[Supplied records]
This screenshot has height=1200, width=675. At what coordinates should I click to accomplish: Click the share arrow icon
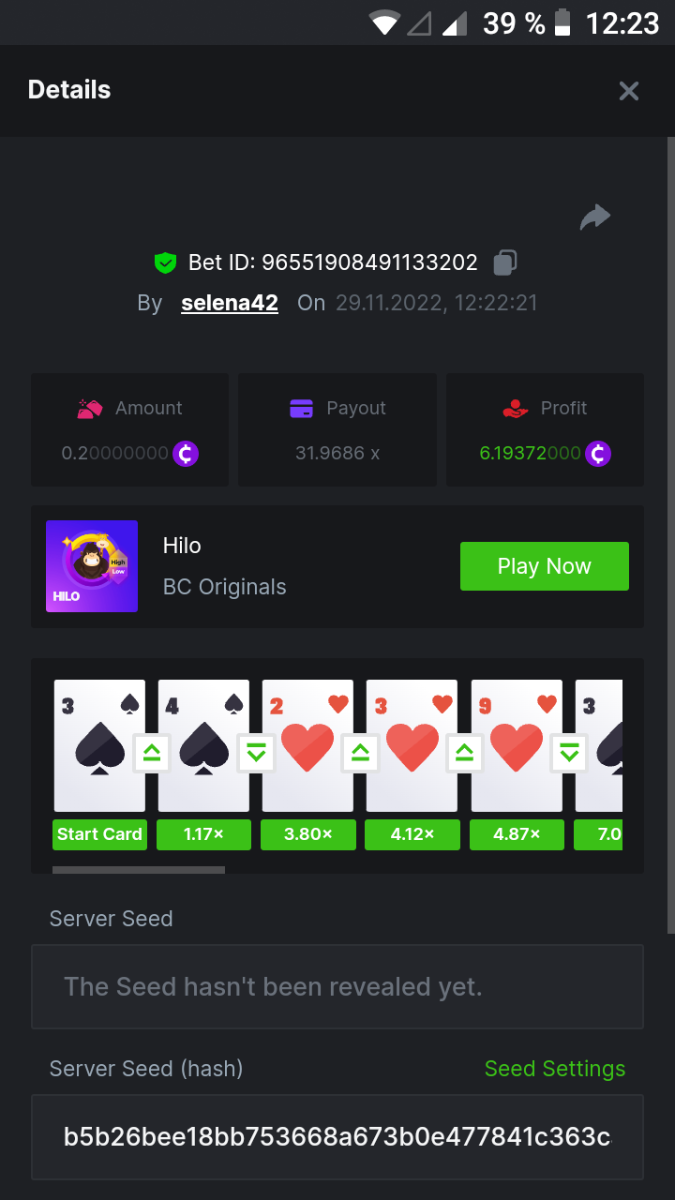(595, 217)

==

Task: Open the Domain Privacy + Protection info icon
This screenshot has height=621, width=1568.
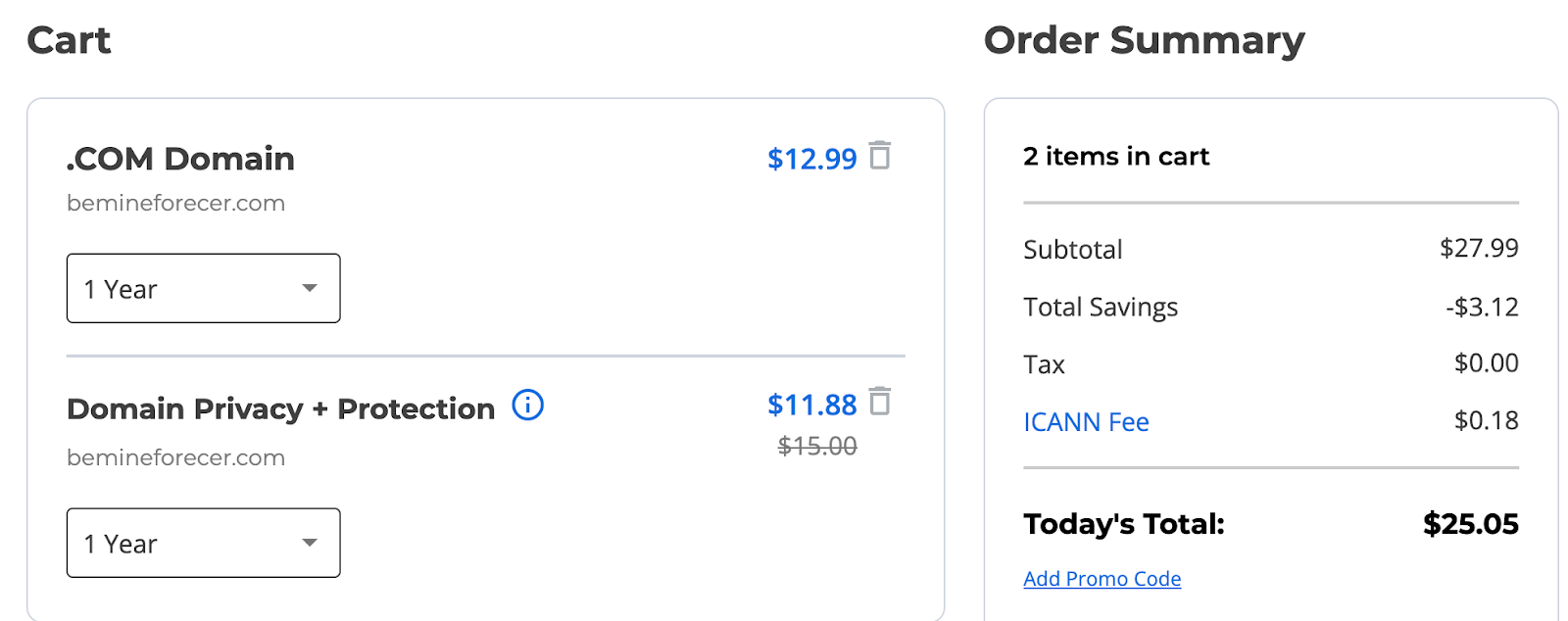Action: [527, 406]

==

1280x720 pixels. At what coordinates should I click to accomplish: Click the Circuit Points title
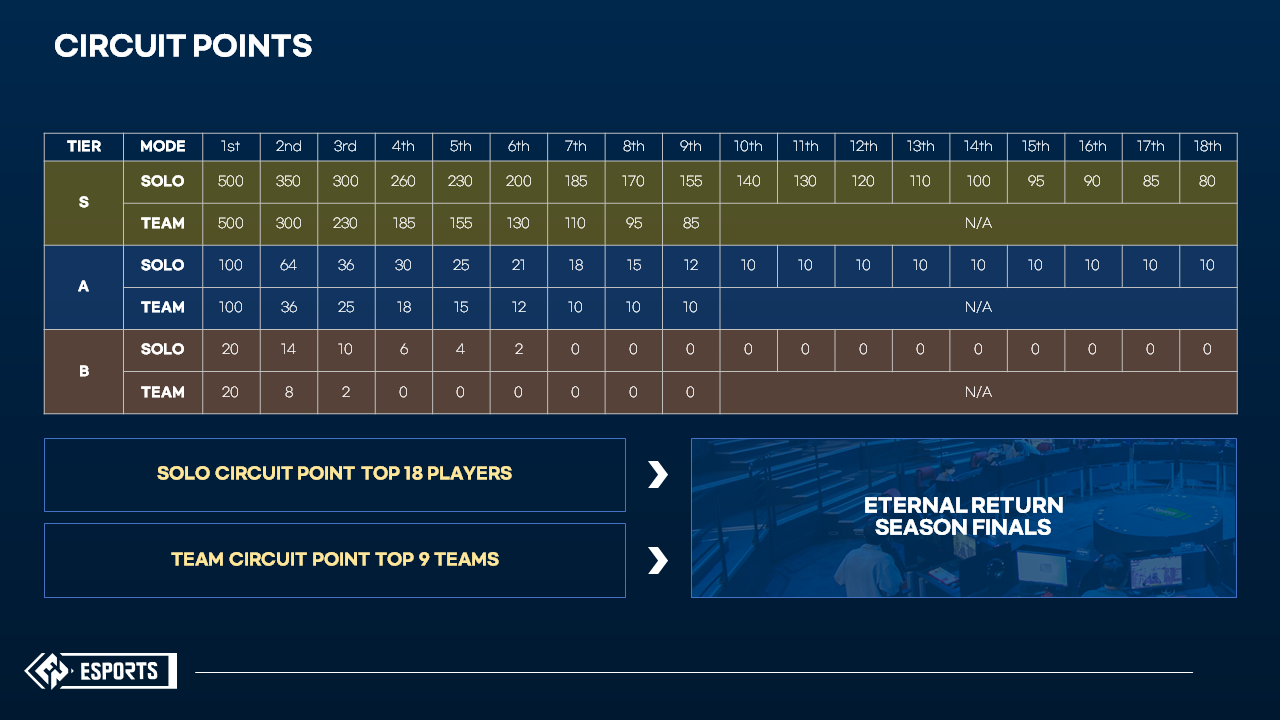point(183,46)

[Required work]
Copy the listing lines word for word, from the line containing "Task: Open the" down to the line containing "Action: [527, 406]", and leave the pictures out.

[Task response]
Task: Open the Domain Privacy + Protection info icon
This screenshot has height=621, width=1568.
Action: [527, 406]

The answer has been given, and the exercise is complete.